** Opdracht 1 **
Haal uit het opiniestuk over Nederland en Israël woordelijk het gedeelte van "Opinieonderzoek wijst uit" tot en met "ban werd gedaan.".
** Opdracht 2 **
Welk staatshoofd durfde Paul Krüger volgens het opiniestuk over Nederland en Israël als enige voor een bezoek naar Europa uit te nodigen?
** Opdracht 3 **
Ga verder met het opiniestuk over Nederland en Israël, aansluitend op de laatste zin.

----- Fragment van pagina

Spring naar de content

Ondergedoken gidsland

Nederland duikt steeds meer weg voor steun aan Israël, waarmee we ons ooit zo verbonden voelden.

Gepubliceerd op: Geplaatst in de volgende categorieën: door Dirk-Jan van Baar

Opinieonderzoek wijst uit dat Nederland niet meer pal achter Israël staat en het jongste offensief in Libanon als een heilloze weg beschouwt. Die trend hoeft niet te verbazen. In HP/ De Tijd van twee weken terug staat een overzichtelijk artikel waarin de verwijdering in tien punten in kaart wordt gebracht. Het is dat de Palestijnen geen Nelson Mandela hebben voortgebracht en zich met hun terreuracties steeds in eigen voet schieten, anders zou Israël allang de kant zijn op gegaan van Zuid-Afrika, dat andere land waarmee Nederland een speciale verbondenheid voelde tot het vanwege de Apartheid in de ban werd gedaan.

De analogie met Zuid-Afrika maakt ook duidelijk dat Israël ons niet onverschillig laat. Er zijn weinig onderwerpen waarover de emoties in Nederland zo hoog oplopen als over het goed of fout zijn van Israël. Net als bij Zuid-Afrika zien we een verschuiving in identificatie. 

Honderd jaar geleden stonden wij pal achter de stamverwante Boeren (Paul Krüger was een nationale held, en koningin Wilhelmina was het enige staatshoofd dat hem voor een bezoek naar Europa durfde uit te nodigen), om vanaf de jaren zestig steeds meer partij te kiezen voor de onderdrukte zwarten. Met Israël ligt dat iets ingewikkelder (het woord stamverwantschap is uit den boze), heeft zich eenzijdig maar het is de vraag of Dries van Agt net zo met de Palestijnen begaan zou zijn als Israël niet de hoofdschuldige was. Voer voor theologen, die ook kunnen uitleggen waarom protestants Nederland wel een sterke band met het Heilige Land voelt en katholiek Nederland niet.

----------
----- Gegeven materiaal

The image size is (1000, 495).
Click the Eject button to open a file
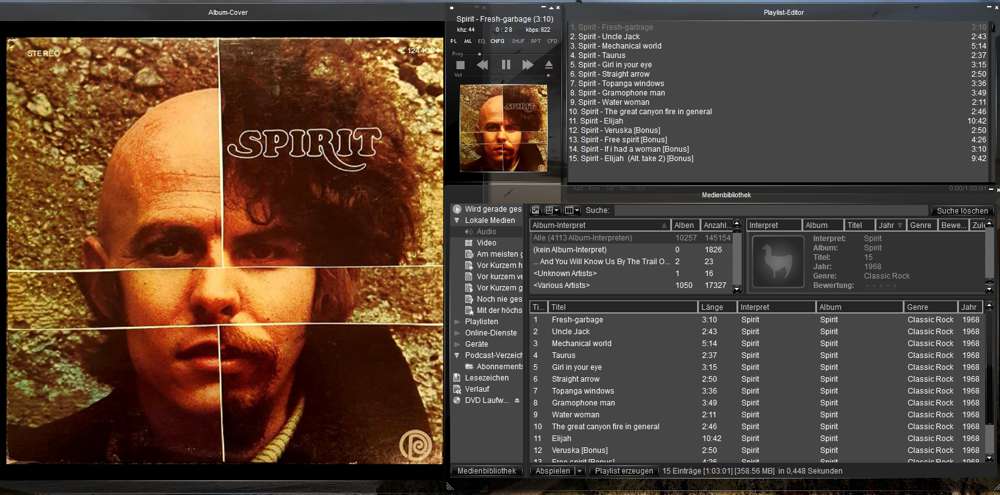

----------

** Resultaat 1 **
Opinieonderzoek wijst uit dat Nederland niet meer pal achter Israël staat en het jongste offensief in Libanon als een heilloze weg beschouwt. Die trend hoeft niet te verbazen. In HP/ De Tijd van twee weken terug staat een overzichtelijk artikel waarin de verwijdering in tien punten in kaart wordt gebracht. Het is dat de Palestijnen geen Nelson Mandela hebben voortgebracht en zich met hun terreuracties steeds in eigen voet schieten, anders zou Israël allang de kant zijn op gegaan van Zuid-Afrika, dat andere land waarmee Nederland een speciale verbondenheid voelde tot het vanwege de Apartheid in de ban werd gedaan.

** Resultaat 2 **
Koningin Wilhelmina.

** Resultaat 3 **
Het zionisme was ooit gekleurd door socialistische idealen, reden waarom ook links-Nederland met de kibboetsen dweepte. Maar tegenwoordig vergelijkt Jan Marijnissen Hezbollah met het Nederlandse verzet tijdens de Duitse bezetting. Orthodoxe joden gelden als intolerant. Daarentegen nam de verering voor de vermoorde premier Rabin Mandela-achtige vormen aan. Pacifistisch en neutralistisch Nederland is al jaren ontvankelijk voor ‘Een Ander Joods Geluid’ (dat vindt wat wij ook vinden) en moet niks hebben van houwdegens als Sharon of Netanjahoe.

Dat wij meer oog hebben gekregen voor het lot van de Palestijnen spoort met het Haagse streven naar evenwicht en de enthousiaste steun aan het ‘vredesproces’ in het Midden-Oosten. Nederland dacht Israel in de jaren negentig te helpen door Arafat van een Fokker te voorzien en de opbouw van een Palestijnse infrastructuur mee te financieren, een beleid dat na de tweede intifada aan flarden is geschoten. Dat deed pijn en heeft het begrip voor Israël niet vergroot. Anderzijds heeft Nederland veel te lang zijn kaarten gezet op een ‘vrede’ die vooral op wensdenken was gebaseerd. De Haagse steun aan dat vredesproces was blind, zoals de steun aan Israël ooit blind is geweest. Wij nemen het Israël kwalijk dat het niet meer het oude, vertrouwde Israël is waarmee wij solidair kunnen zijn.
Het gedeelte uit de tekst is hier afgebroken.